In many countries, the capital city region is the beating heart of the entire economy. That's probably hardly surprising, given that a capital is usually the most populous city in a country, as well as the centre of a nation's political and economic ambitions. There are exceptions, however, and some cities rely on their capital's economic clout far more than others. A OECD's Cities at a Glance report revealed that capital cities account for around 26 percent of GDP on average in OECD member countries, while the organization's database has more info on specific countries.
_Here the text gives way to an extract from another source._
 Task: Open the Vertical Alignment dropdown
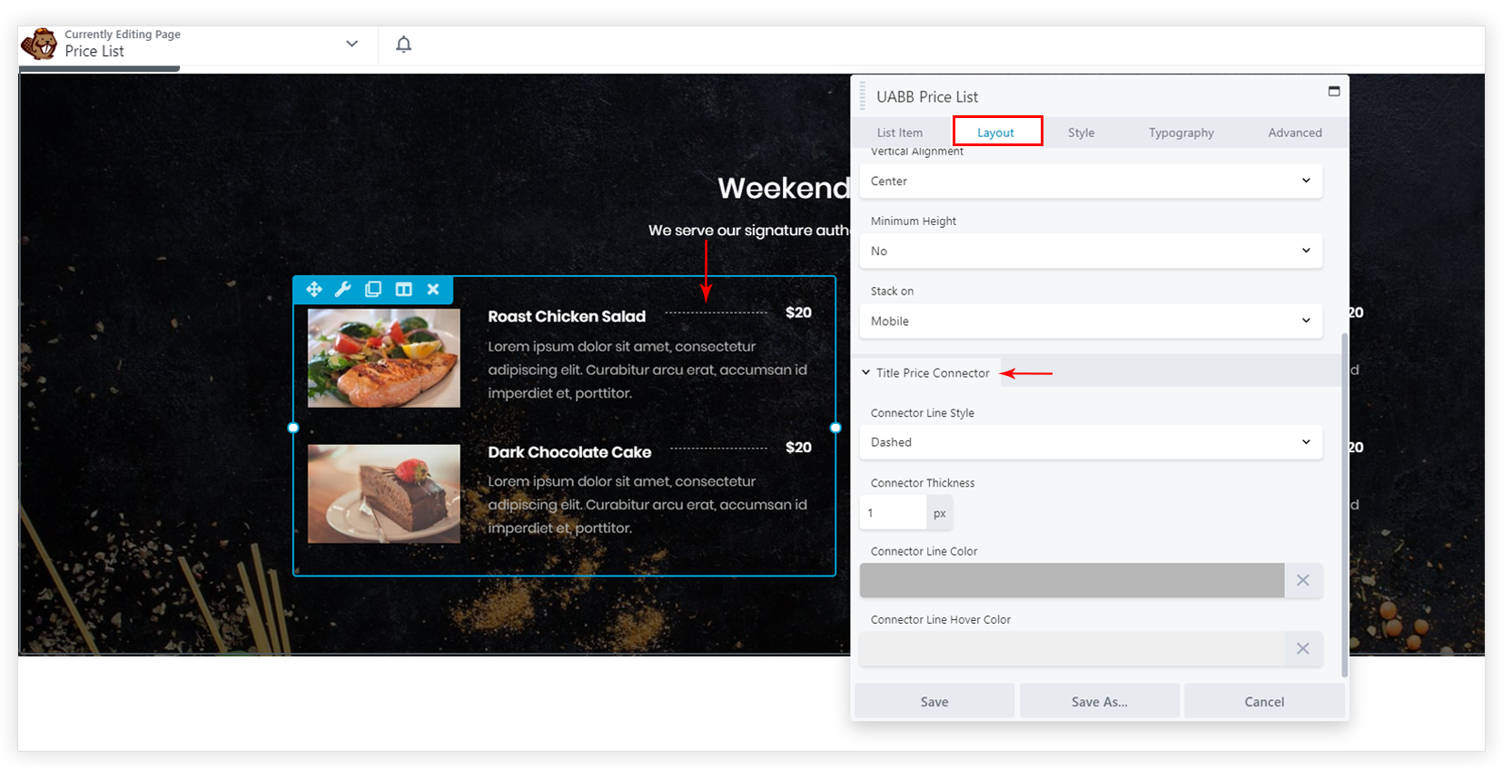(x=1091, y=181)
In the United States, Washington D.C. is the 20th largest city in terms of population. Given that rank, it only accounts for 0.7 percent of American GDP. Things are somewhat similar in Australia where the capital Canberra in the federal ACT district trails Sydney and Melbourne by a considerable distance in population. In 2018, Canberra's contribution to GDP was just 2 percent.
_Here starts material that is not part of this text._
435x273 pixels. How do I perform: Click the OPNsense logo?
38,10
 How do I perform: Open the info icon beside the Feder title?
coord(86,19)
In many of Asia's economic powerhouses, the effect of the capital is felt more strongly. For example, Seoul accounts for more than half of South Korean GDP while Tokyo's contribution in Japan is 33.3 percent. Because of their sheer size and high number of large cities, the capital effect was also felt less strongly in India and China where the capital regions stayed in the single digits as far as percent contributions to GDP go.
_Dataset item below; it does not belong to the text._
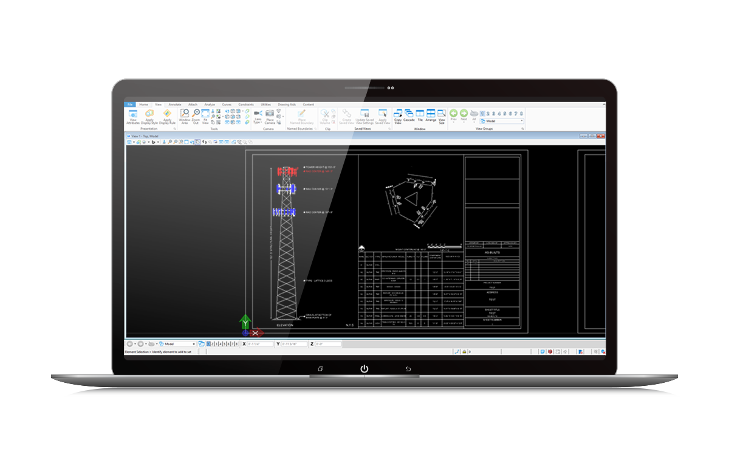Click the Cascade window button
The capital is also crucial to many European economies with Athens a notable example. The Athens region accounted for 47.8 percent of Greek GDP in 2018. A notable exception on the continent is German capital Berlin with a 4.4 percent contribution, the reason for this being strong industrial regions in the country's central and southern regions. In 2016, a German think tank even calculated that the German per-capita GDP would increase if Berlin was excluded from the calculation.